Keepers: cold cellar, cupboards, and freezers

I found this post on my Facebook timeline (which was oddly compelling; damn you, Facebook, for finding new ways to help me procrastinate). I wrote it in the middle of February, 2011. But its information seems especially useful just now, in the midst of the harvest season, as I make an effort to fill the cold cellar, cupboards, and freezer. Though I haven't felt very domestic this summer, somehow the arrival of September gives me the sudden urge to preserve. I feel it in the changing light and the leaves starting to fall, and the yellowing tomato plants: now is the time, hurry, hurry!

I had help this weekend. Caught up in a writing spell, and in possession of a bin of pears afflicted by fruit flies, Kevin offered to learn the fine art of saucing and canning. (Actually, it's more of a craft than an art, and a bit tedious as he discovered, but he also discovered that he could can pearsauce while watching soccer. Win!) My mother told my aunt who was thrilled because apparently my uncle cans every summer. And then Kevin went to pick up kids at a friend's house, and discovered that the dad was in the middle of -- you guessed it! -- canning.

Photos and original post below.









Some food stores well in our cold cellar. Some food does not. The sweet keeper squash is still going strong, but all other squashes are turning, uh, squishy. Squishes. We've kept them past their prime. Note to self: buy in bulk early in the season, eat lots, and by January at the very latest, shred and freeze the rest. Late February is too late. Although also note: some slightly squishy squash may be peeled and turned into soup.

Excellent keepers: garlic, stored in brown paper bags (I love my Ontario garlic! If you think you know garlic, and you've only ever met grocery store Chinese-grown garlic, I would like to introduce you to a whole different vegetable [is it a vegetable?]); potatoes, as long as you root through the big bag and compost any soft specimens--they keep best stored in smaller amounts in brown paper bags; beets, just like potatoes, only everyone gets much more tired of them, and kind of wishes they wouldn't keep so well (though they do make good pickles).

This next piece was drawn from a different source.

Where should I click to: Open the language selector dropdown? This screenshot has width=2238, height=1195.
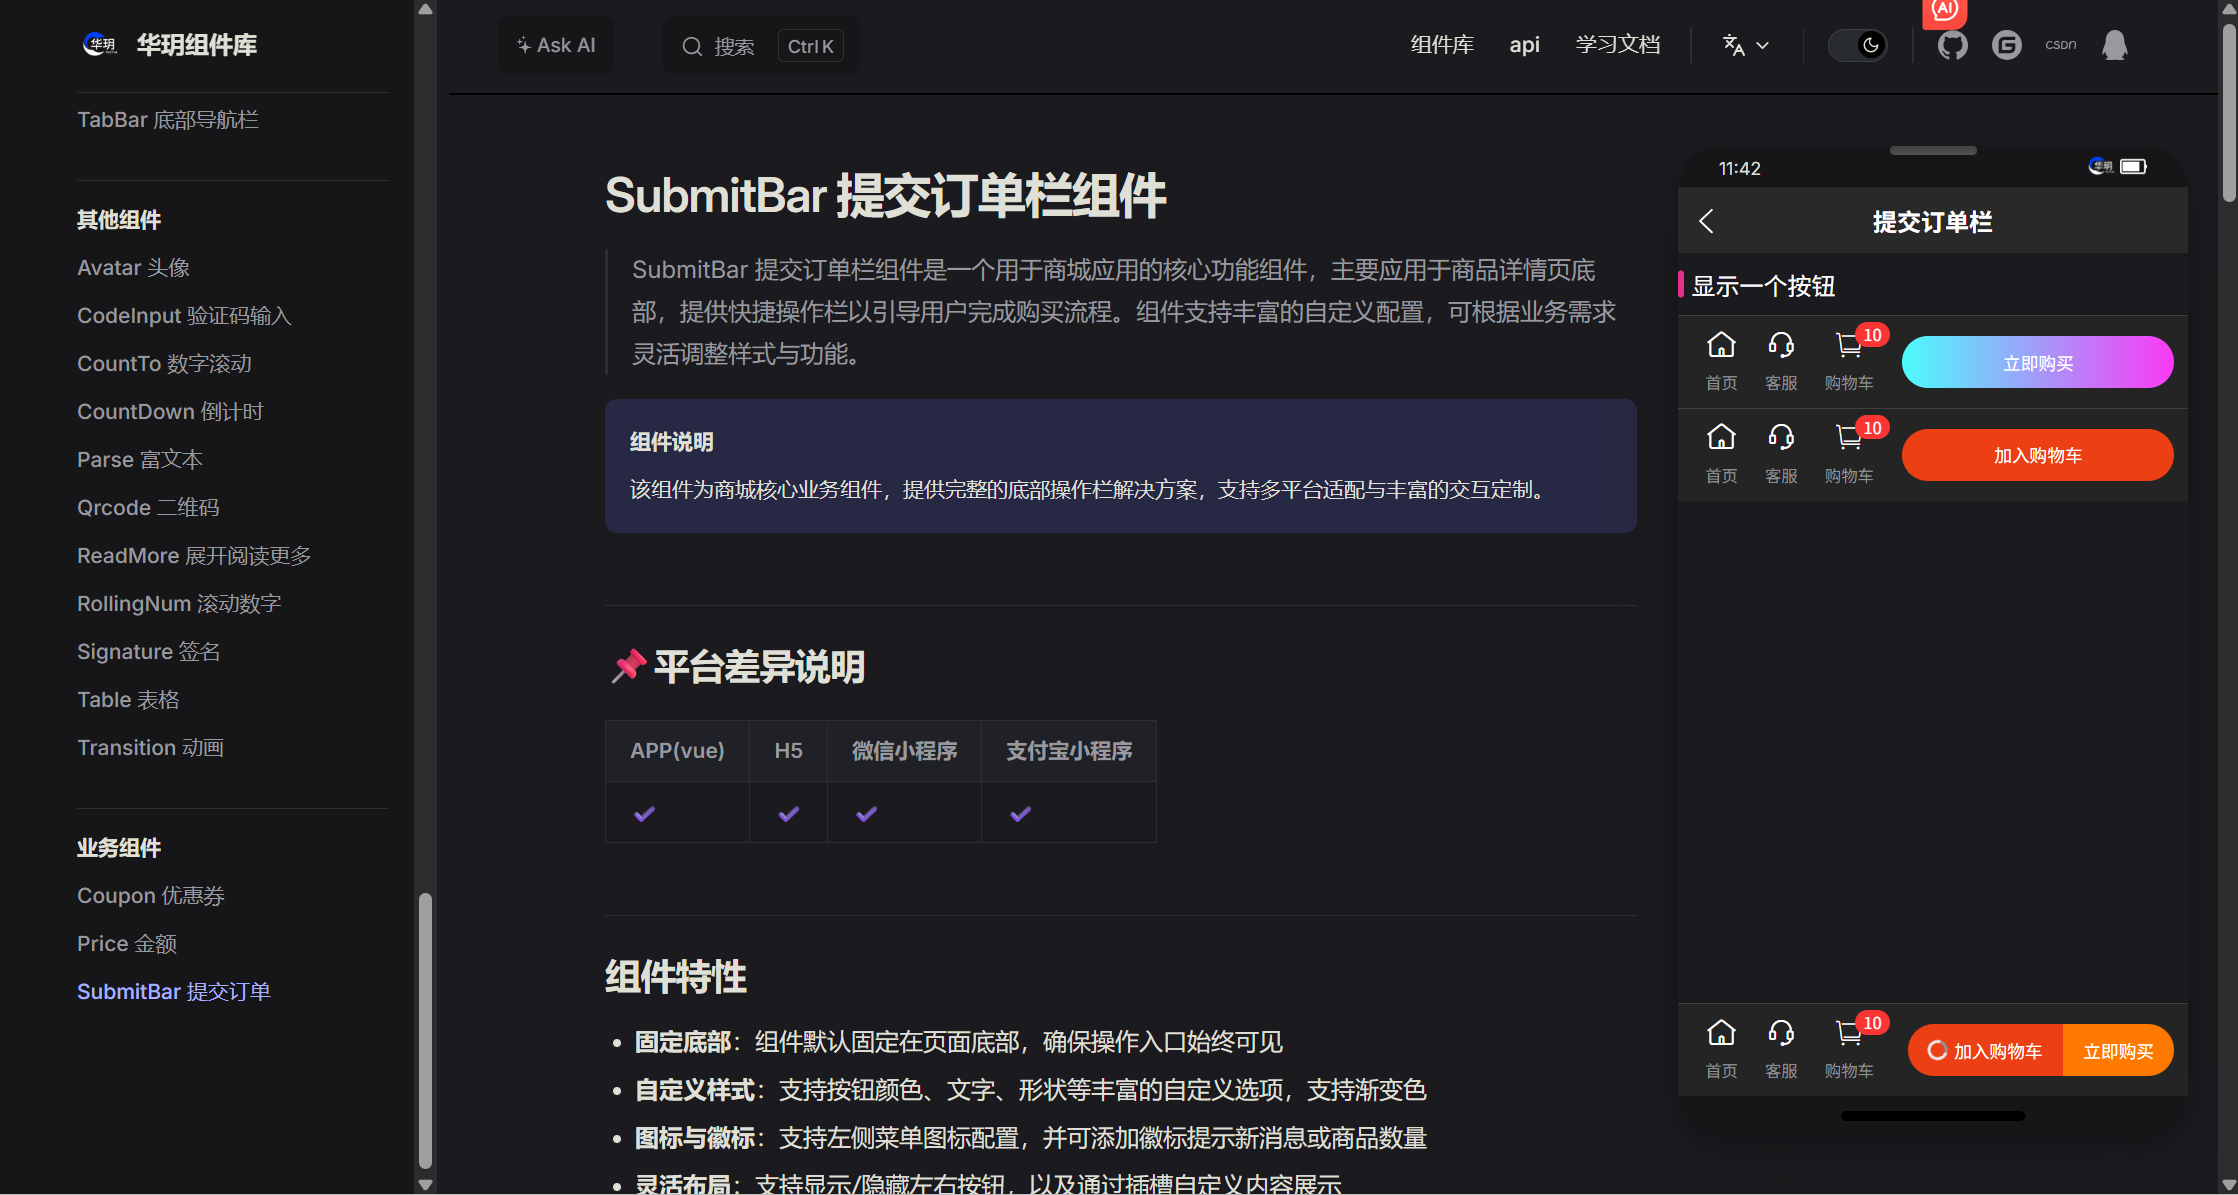pos(1744,45)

Good keepers: apples. Our cold cellar can't preserve them as well as Martin's, our local apple farm, but we buy half a bushel or more at a time, and, stored in our cold cellar, they stay crispy 'til eaten. But we can go through half a bushel in two weeks, so it's hard to put a fine end date on their cold cellar lives.

Decent keepers: yams, turnips, green cabbage, napa cabbage, pears. Lower your expectations. Don't leave them to linger all winter long. Eat within the month (even sooner for the napa). We store them loose on wire shelves, with the exception of the pears, which are stored, like the apples, in a handy bin. The pears must been eaten within two weeks, we've found, and they rot deceptively, from the inside out.

Not to be kept in the cold cellar: onions, which apparently have an ill effect on apples, so we store them in a dark cupboard in the kitchen; and carrots, which keep best in the refrigerator. It's not practical to have more than 10 lbs in the bottom drawer of the fridge, but luckily, through Bailey's Local Foods, I can buy a new 10 lb bag every month. And when that's not enough, I can drive to Martin's farm and buy more.

In the freezer, which I'm digging into with ever more gratitude for last summer's kept harvest, I wish there were more: corn and green beans. And less peas and beet greens. I am absolutely thrilled with the amount of plums and apricots, and the happy surprise of blueberries, (enough to get us through til April or May). But the frozen applesauce is wasted space. Note to self: can the stuff! My canned pearsauce has lasted til now (last jar opened last night). My tomatoes are hanging in there, but with an upswing in soup and stew production, the jolly red jars are beginning to dwindle. I must do a head count. I want them to last through May, and it's time to start rationing. The frozen roasted red peppers continue to delight. And finally, I am happy with my frozen herbs, but could have frozen far more cilantro and basil, the latter particularly, because there is nothing like a heaping bowl of pasta with pesto to make a winter's supper sing.